Menyebut nama Pepih Nugraha, ada beberapa hal yang langsung terlintas dalam pikiran saya. Beberapa hal yang identik dengan Kang Pepih--panggilan akrabnya.
Bila harus menyebut dua saja, hal pertama yang identik dengan Kang Pepih adalah Kompasiana. Bagi sampean yang mungkin belum tahu, Kang Pepih adalah foundernya Kompasiana.
Kini, dia juga mengelola sebuah portal UGC politik dan portal UGC berbahasa Sunda. Serta kerap membagikan ilmu menulis baik secara offline maupun online.
Hal kedua yang menurut saya identik dengan Kang Pepih adalah catur. Pria kelahiran Tasikmalaya yang menikmati masa 26 tahun umurnya di Harian Kompas ini memang gemar bermain catur. Dia juga senang mengoleksi papan/bidak catur.
Tidak hanya senang bermain dan mengoleksi papan catur, Kang Pepih juga sejak dulu kala menulis tentang catur. Saat bekerja menulis di Kompas, dia sudah sering menulis artikel tentnag catur.
Tulisan paling akhirnya di Kompasiana yang diunggah pada 23 November 2020 lalu juga mencatut catur. Judulnya, "Sang Ratu Catur". Â
Nah, dari dua hal itu, catur-lah yang paling bikin saya penasaran pada Kang Pepih. Sebab, kalau tulisan, saya sering membaca tulisan-tulisan beliau di Kompasiana dan juga di bukunya berjudul "Ranjau Biografi".

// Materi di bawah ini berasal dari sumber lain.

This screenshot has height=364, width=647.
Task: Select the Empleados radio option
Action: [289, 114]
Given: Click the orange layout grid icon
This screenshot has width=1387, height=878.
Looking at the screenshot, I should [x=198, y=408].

Namun, untuk catur, saya penasaran ingin menantang Kang Pepih main catur. Meski saya tahu, pertahanan saya akan diacak-acak. Bakal bolak-balik terpojok. Tertekan. Di-skak.

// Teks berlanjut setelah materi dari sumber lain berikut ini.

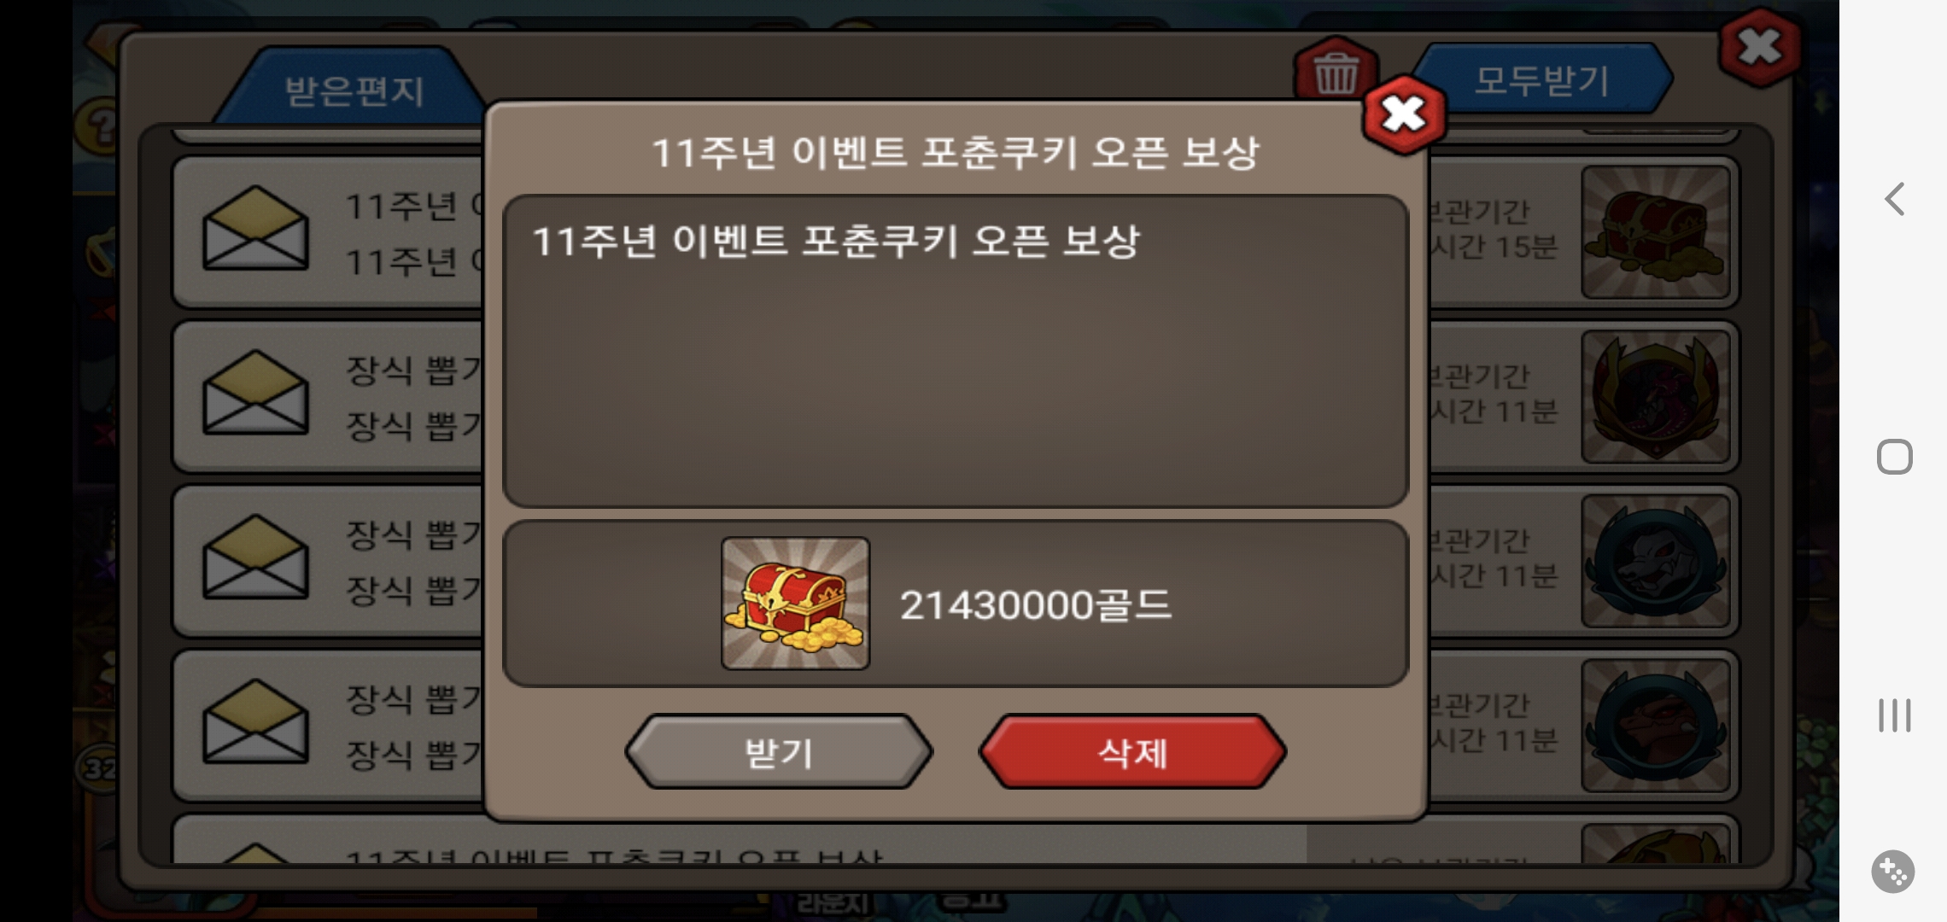Tap the Android back arrow
The height and width of the screenshot is (922, 1947).
point(1894,199)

Atau malah, bisa jadi saya sudah kena skak mat hanya dalam beberapa langkah. Lha wong saya ini cuma pemain catur kelas kampung yang bahkan tidak pernah juara tingkat RT hehe.

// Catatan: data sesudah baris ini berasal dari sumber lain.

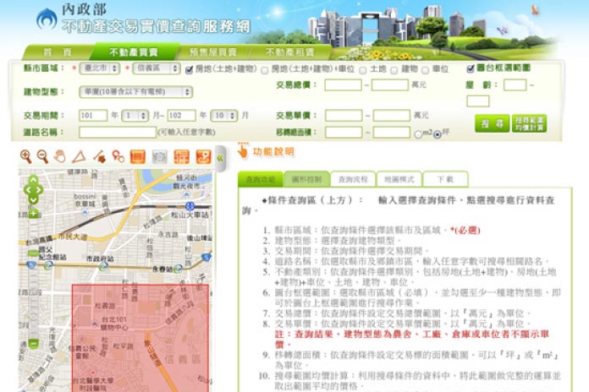Toggle the 圖台框選範圍 checkbox
This screenshot has height=392, width=589.
click(471, 69)
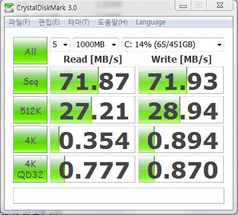
Task: Minimize the CrystalDiskMark window
Action: point(183,6)
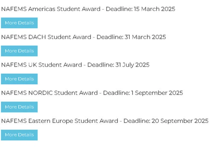Select the 20 September 2025 deadline date

[x=180, y=121]
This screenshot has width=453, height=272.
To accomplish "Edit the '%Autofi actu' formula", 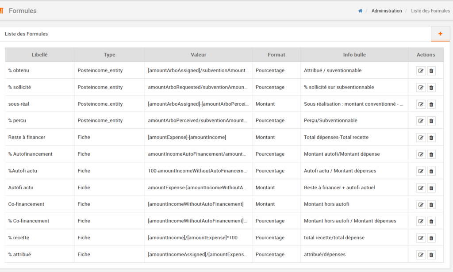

Saya mendadak teringat Kang Pepih. Ingat catur. Mengandaikan bermain catur dengan Kang Pepi. Ingatan itu mendadak muncul ketika ingin menceritakan ulang apa saja yang telah saya alami sepanjang tahun 2020 kemarin. Â
Ya, ibarat bermain catur dengan lawan yang sudah kelas pro, selama tahun 2020 lalu, saya (dan mungkin juga sampean) mungkin sering kena skak.